Closed carandraug closed 1 year ago

carandraug commented 1 year ago

When we're called during the interpreter shutdown, the functions we need may already be set to None. So check for that before trying to call them which fixes the "'NoneType' object is not callable" errors described in issues #44 and #169.

HinTak commented 1 year ago

Not quite. FT_Done_Face is lib.FT_Done_Face so does not need to be none to break. lib could be none or lib.FT_Done_Face could be none too, in this idea...

carandraug commented 1 year ago

Not quite. FT_Done_Face is lib.FT_Done_Face so does not need to be none to break. lib could be none or lib.FT_Done_Face could be none too, in this idea...

FT_Done_Face is a reference to lib.FT_Done_Face. Even if lib is set to None, FT_Done_Face should continue working.

Anyway, on my current case (where this bug is triggered almost always), this check seems to be enough.

carandraug commented 1 year ago

I only have one uncertainty about this. The end result is that FT_Done_Face will not be called. But that's ok because we're at the stage that the program is exiting anyway (right?).

HinTak commented 1 year ago

But in the desired outcome, FT_Done_Face (and FT_Done_Library) should be run, without explicit del. To allow multiple faces to used, for example. Otherwise it is no better than do-nothing (and leak face handles) on destruction.

carandraug commented 1 year ago

But in the desired outcome, FT_Done_Face (and FT_Done_Library) should be run, without explicit del. To allow multiple faces to used, for example. Otherwise it is no better than do-nothing (and leak face handles) on destruction.

I think that the desired outcome is to not have memory leaked. This requires calling FT_Done_Face (and similar) which is is only available via Face.__del__. But in the case that the program is about to exit, then it doesn't matter if those functions are not called because the memory will be freed anyway.

There are multiple situations that need to be "covered":

  1. During "normal runtime", Face.__del__ is called when a Face object is about to be destroyed. This is the case where calling FT_Done_Face is particularly important to avoid memory leaks. This is working as expected.

  2. When the program is about to exit, three different things can happen:

    1. Face.__del__ may be called early during the interpreter shutdown and have all the functions and variables still available to it. In this situation the current code has no issue and everything is working as expected.
    2. Face.__del__ may be called later during interpreter shutdown and some variables may already be set to None. This is the case that this PR fixes. In this case, FT_Done_Face has ben set to None and the function is no longer available to be called. But we're about to exit the program so it doesn't matters whether FT_Done_Face is actually called because the memory is going to be freed as the program exits.
    3. Face.__del__ is not called at all. From Python's documentation itself:

      It is not guaranteed that __del__() methods are called for objects that still exist when the interpreter exits.

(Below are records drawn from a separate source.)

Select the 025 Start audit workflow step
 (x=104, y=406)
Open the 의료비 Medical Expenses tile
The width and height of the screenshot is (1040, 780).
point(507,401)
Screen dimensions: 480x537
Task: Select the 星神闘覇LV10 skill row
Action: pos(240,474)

      In this case, FT_Done_Face is never called. As in the case above, it doesn't matter because the program is about to exit and the memory be freed anyway.

    I have seem all these three cases while testing this.


The final point is, I think, this: if you want to ensure that FT_Done_Face is called when the program exits, you can't rely on __del__ (but I don't think you need to ensure this).

carandraug commented 1 year ago

I'm happy to discuss this further over a video call if you prefer.

rougier commented 1 year ago

Looks simple enough to me. What do you think @HinTak ?

HinTak commented 1 year ago

The change itself is fine. But I think the problem itself is a bit bigger - namely that freetype-py doesn't currently call FT_Done_X for most X. The most interesting case is perhaps something like a loop which read say, a collection of 100 fonts, one after another, and do stuff with it. Those who care about this situation, at the moment, can do an explicit del Face within the loop (and even that probably does not clean up bitmaps, etc).

I'd say merge this, but keep the issue open.

rougier commented 1 year ago

@carandraug Can you open an issue referring to this pull request about the potential problems mentioned by @HinTak?